• WHAT TO WORK ON:
Look through the entries for the string "menu", and copy each line that holds it.

Start of Block

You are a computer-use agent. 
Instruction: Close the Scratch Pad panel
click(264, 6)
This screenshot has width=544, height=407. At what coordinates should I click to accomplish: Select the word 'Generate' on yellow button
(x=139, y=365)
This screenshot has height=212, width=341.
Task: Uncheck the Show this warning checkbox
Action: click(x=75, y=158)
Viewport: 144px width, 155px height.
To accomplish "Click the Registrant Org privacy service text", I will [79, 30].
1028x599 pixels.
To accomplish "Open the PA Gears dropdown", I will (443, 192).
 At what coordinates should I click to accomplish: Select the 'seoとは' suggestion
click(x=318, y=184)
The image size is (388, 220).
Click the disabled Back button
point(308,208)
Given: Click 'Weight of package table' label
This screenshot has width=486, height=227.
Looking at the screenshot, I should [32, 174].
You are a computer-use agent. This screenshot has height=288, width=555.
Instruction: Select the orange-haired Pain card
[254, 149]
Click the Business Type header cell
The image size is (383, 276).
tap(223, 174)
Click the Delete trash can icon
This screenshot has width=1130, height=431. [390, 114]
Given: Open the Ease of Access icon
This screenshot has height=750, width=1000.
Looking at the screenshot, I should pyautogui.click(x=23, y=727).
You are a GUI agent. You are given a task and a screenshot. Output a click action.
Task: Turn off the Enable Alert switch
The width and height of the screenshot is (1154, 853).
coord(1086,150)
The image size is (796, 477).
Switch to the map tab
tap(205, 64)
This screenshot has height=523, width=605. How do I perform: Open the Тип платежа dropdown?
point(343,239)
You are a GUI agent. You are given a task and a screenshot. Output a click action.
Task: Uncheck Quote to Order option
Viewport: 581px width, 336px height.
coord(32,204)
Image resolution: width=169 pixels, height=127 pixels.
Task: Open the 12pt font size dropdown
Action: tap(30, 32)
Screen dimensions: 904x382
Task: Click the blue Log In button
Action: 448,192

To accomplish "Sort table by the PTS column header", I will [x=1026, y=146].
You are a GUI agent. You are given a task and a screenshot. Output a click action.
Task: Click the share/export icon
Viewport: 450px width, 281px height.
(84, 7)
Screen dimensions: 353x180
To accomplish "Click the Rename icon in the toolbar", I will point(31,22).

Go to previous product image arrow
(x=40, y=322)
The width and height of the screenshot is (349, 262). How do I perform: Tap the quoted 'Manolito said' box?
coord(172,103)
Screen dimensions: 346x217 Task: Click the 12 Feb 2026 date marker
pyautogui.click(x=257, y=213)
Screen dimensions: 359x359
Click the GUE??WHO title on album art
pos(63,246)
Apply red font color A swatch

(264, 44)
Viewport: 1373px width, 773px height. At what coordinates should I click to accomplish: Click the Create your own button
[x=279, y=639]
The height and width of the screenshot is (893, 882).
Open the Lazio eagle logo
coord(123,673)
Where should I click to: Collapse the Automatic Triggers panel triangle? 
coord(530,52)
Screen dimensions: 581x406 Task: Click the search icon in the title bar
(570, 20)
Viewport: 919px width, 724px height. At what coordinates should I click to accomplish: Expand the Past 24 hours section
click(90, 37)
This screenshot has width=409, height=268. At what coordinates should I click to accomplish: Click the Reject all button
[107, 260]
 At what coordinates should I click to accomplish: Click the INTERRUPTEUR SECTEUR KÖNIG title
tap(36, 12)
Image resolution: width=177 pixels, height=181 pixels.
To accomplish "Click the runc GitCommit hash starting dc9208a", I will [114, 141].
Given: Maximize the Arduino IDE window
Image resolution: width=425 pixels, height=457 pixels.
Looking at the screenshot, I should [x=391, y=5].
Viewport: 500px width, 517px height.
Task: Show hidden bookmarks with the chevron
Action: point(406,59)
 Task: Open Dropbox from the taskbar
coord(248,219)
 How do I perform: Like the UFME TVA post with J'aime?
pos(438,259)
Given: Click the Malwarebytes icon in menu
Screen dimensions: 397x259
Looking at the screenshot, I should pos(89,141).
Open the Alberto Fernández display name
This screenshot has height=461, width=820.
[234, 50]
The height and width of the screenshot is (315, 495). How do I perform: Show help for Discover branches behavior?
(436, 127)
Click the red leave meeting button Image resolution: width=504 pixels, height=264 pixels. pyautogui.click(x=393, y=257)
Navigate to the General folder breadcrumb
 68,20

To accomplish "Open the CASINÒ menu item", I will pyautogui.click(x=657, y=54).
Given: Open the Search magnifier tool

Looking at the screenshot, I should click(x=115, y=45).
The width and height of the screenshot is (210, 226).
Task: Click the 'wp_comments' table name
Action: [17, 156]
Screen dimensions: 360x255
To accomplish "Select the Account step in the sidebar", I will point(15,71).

End of Block

• SOLUTION TO THIS PROBLEM:
Given: Click the Malwarebytes icon in menu
To accomplish "Open the CASINÒ menu item", I will pyautogui.click(x=657, y=54).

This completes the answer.